PART 1
—I can’t stand this noise anymore, Lucía. Your kids are driving me insane.
Andrés Rivas said this with a black suitcase in hand, standing by the front door while the one-month-old twins cried in unison in the living room.
Lucía didn’t respond right away.
She had Emilia pressed to her chest, her hair damp, her robe stained with milk, and her eyes so red that it looked like she had been crying for days without stopping. In the crib, Santiago waved his tiny hands desperately, his little face turning purple from all the screaming.
Lucía's cesarean section still burned.
Every step felt like her skin was being pulled from the inside. The wound had become inflamed, she was running a fever at night, and sometimes her hands trembled so much that she feared carrying the babies.
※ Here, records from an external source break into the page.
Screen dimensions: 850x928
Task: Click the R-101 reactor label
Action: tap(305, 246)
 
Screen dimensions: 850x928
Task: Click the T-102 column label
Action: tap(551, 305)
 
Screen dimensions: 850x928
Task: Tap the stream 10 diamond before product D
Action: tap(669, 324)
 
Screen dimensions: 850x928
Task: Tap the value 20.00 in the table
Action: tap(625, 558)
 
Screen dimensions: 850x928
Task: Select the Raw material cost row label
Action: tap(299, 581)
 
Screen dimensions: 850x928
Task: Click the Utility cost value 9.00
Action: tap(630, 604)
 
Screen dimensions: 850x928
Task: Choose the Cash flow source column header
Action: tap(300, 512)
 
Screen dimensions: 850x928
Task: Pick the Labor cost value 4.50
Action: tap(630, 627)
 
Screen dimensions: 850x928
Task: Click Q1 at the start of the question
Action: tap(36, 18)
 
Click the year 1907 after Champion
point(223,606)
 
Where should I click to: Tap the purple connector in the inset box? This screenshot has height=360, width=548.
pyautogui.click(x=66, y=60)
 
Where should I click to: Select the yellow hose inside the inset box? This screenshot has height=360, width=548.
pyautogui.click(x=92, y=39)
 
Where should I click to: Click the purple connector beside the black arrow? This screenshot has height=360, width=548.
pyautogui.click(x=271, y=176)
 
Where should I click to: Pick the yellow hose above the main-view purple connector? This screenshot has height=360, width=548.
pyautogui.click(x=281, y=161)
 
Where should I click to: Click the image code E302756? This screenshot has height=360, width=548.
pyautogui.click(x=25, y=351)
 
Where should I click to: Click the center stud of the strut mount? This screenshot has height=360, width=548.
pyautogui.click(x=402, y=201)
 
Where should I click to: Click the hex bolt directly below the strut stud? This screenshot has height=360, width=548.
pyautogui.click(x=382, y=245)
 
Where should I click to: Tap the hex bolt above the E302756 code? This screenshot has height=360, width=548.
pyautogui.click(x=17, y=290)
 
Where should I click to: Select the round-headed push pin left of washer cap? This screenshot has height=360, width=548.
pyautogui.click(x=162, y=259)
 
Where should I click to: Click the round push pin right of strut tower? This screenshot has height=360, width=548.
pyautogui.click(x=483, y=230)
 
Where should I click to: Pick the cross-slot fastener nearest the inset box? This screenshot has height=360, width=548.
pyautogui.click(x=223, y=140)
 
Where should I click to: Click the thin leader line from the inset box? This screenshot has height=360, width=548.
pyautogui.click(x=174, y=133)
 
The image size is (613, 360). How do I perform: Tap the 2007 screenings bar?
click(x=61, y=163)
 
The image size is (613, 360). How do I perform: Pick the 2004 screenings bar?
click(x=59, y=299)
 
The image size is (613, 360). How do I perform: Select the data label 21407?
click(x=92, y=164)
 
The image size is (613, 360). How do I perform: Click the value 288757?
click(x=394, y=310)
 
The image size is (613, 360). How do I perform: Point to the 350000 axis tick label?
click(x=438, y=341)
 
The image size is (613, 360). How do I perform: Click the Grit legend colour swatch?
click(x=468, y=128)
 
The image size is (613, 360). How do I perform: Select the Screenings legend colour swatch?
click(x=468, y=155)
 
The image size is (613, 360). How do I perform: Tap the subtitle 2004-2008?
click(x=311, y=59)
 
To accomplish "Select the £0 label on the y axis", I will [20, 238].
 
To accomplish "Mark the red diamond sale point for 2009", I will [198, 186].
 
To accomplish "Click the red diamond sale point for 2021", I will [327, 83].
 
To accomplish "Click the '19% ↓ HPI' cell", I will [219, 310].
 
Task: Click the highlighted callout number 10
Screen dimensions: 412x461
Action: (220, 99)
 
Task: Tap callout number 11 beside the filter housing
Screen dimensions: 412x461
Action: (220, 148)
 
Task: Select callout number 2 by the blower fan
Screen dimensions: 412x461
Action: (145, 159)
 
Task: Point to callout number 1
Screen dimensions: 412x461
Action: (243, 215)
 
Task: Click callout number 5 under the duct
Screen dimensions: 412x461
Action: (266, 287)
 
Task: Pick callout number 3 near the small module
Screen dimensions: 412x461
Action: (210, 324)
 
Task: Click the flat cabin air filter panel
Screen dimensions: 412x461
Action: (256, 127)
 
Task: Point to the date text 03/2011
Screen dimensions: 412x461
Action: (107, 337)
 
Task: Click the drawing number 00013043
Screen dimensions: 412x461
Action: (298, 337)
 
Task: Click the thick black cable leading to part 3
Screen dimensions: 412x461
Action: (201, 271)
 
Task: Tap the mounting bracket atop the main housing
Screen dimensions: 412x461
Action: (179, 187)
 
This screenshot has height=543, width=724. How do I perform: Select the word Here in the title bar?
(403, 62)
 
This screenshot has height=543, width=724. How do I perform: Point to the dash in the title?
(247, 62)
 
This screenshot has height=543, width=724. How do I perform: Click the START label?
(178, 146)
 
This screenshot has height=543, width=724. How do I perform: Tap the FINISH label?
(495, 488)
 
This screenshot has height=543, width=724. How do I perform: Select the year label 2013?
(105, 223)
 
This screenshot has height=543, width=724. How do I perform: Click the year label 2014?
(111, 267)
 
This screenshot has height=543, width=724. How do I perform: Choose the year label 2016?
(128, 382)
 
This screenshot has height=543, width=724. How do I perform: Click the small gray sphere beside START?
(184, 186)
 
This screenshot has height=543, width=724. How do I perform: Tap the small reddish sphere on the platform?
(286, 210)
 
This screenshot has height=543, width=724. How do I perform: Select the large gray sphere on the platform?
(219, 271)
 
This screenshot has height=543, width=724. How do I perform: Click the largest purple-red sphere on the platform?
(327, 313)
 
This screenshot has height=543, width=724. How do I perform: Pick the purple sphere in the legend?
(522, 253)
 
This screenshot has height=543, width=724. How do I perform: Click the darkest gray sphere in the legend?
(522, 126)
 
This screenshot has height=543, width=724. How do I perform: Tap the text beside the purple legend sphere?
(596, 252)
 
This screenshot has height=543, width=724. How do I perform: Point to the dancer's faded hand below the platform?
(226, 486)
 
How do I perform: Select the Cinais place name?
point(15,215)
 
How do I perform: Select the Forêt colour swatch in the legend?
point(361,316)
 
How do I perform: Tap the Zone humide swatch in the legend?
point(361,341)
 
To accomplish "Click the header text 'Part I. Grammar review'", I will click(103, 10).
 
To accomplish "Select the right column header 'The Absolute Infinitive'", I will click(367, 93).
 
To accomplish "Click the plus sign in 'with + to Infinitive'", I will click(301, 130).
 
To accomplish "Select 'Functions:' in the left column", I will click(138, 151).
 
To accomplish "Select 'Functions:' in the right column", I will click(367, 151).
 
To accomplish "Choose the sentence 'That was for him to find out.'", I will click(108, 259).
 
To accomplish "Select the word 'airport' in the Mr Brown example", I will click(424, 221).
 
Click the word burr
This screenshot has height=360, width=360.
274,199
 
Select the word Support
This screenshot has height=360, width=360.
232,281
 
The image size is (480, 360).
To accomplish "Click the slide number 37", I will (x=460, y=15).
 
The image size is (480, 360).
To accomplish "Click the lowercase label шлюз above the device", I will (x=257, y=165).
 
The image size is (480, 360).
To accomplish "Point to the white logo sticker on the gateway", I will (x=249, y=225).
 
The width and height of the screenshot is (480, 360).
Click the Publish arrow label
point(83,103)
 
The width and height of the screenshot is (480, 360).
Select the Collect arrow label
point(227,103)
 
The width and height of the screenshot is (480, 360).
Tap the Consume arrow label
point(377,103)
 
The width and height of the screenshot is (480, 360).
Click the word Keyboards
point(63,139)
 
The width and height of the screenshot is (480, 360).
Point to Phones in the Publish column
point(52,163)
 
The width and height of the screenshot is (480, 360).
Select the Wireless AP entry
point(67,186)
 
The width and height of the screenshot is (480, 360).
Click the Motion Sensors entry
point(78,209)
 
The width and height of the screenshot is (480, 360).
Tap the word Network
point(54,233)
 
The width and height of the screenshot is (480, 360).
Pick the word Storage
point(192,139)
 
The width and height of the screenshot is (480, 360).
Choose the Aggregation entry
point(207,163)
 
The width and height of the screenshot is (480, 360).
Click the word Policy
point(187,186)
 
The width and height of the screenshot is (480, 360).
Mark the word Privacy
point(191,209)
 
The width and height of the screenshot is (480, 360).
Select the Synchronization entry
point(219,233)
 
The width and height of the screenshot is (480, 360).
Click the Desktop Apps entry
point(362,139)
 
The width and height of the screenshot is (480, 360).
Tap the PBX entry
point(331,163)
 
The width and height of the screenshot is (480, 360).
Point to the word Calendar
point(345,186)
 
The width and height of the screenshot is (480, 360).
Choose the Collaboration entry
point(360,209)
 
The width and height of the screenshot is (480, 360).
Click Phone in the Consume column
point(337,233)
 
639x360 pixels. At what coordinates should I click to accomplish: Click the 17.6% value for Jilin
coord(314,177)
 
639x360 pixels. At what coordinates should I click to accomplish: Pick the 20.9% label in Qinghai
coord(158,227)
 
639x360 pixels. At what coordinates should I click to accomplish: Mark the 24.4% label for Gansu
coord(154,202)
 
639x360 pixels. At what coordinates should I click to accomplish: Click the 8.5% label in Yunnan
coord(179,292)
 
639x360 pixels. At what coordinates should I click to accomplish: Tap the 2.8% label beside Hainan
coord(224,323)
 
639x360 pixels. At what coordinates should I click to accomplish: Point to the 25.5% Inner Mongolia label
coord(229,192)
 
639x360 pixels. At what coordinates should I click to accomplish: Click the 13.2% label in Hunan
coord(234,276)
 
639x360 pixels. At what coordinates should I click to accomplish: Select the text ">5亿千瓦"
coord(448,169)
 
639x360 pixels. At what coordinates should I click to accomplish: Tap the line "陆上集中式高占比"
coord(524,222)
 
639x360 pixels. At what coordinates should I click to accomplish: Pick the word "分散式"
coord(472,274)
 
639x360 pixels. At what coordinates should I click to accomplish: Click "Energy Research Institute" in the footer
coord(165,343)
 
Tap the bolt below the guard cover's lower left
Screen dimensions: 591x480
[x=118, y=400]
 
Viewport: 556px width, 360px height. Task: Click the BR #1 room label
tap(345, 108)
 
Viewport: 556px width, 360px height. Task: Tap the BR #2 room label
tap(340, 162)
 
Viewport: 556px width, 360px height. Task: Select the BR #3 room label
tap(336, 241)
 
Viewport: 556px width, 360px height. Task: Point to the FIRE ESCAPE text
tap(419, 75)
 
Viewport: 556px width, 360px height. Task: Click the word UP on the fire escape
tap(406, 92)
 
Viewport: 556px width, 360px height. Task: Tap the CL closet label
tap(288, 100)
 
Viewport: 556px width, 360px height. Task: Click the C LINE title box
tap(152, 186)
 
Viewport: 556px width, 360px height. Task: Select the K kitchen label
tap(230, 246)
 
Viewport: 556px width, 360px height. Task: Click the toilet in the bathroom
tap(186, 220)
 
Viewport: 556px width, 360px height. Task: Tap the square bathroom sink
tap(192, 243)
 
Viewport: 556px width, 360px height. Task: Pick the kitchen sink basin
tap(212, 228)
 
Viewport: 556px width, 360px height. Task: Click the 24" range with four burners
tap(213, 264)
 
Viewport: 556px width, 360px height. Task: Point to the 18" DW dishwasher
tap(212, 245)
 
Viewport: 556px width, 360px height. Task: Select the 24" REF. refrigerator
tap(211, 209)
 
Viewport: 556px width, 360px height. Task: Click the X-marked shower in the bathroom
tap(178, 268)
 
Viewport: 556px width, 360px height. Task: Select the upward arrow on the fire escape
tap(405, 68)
They lived in a small house in the Americana neighborhood of Guadalajara. It wasn’t luxurious, but Lucía had filled it with details: light curtains, a Virgin of Guadalupe by the entrance, and two white cribs that she had assembled herself when she could still bend down.
Before the delivery, Andrés had promised her they would be a team.
He told her he would change diapers, that he would wake up in the early hours, that he would learn to prepare bottles, that he would never leave her alone.
But since the twins were born, Andrés acted like a guest.
He came home late from work, covered his face when he smelled a dirty diaper, slept in the guest room, and said he needed to rest because he had “real pressure.”
Lucía had been sleeping in fits of 20 minutes for three days.
She hadn’t eaten well. She hadn’t showered since the night before. There was a plate of cold rice in the kitchen and a forgotten cup of tea next to the sink.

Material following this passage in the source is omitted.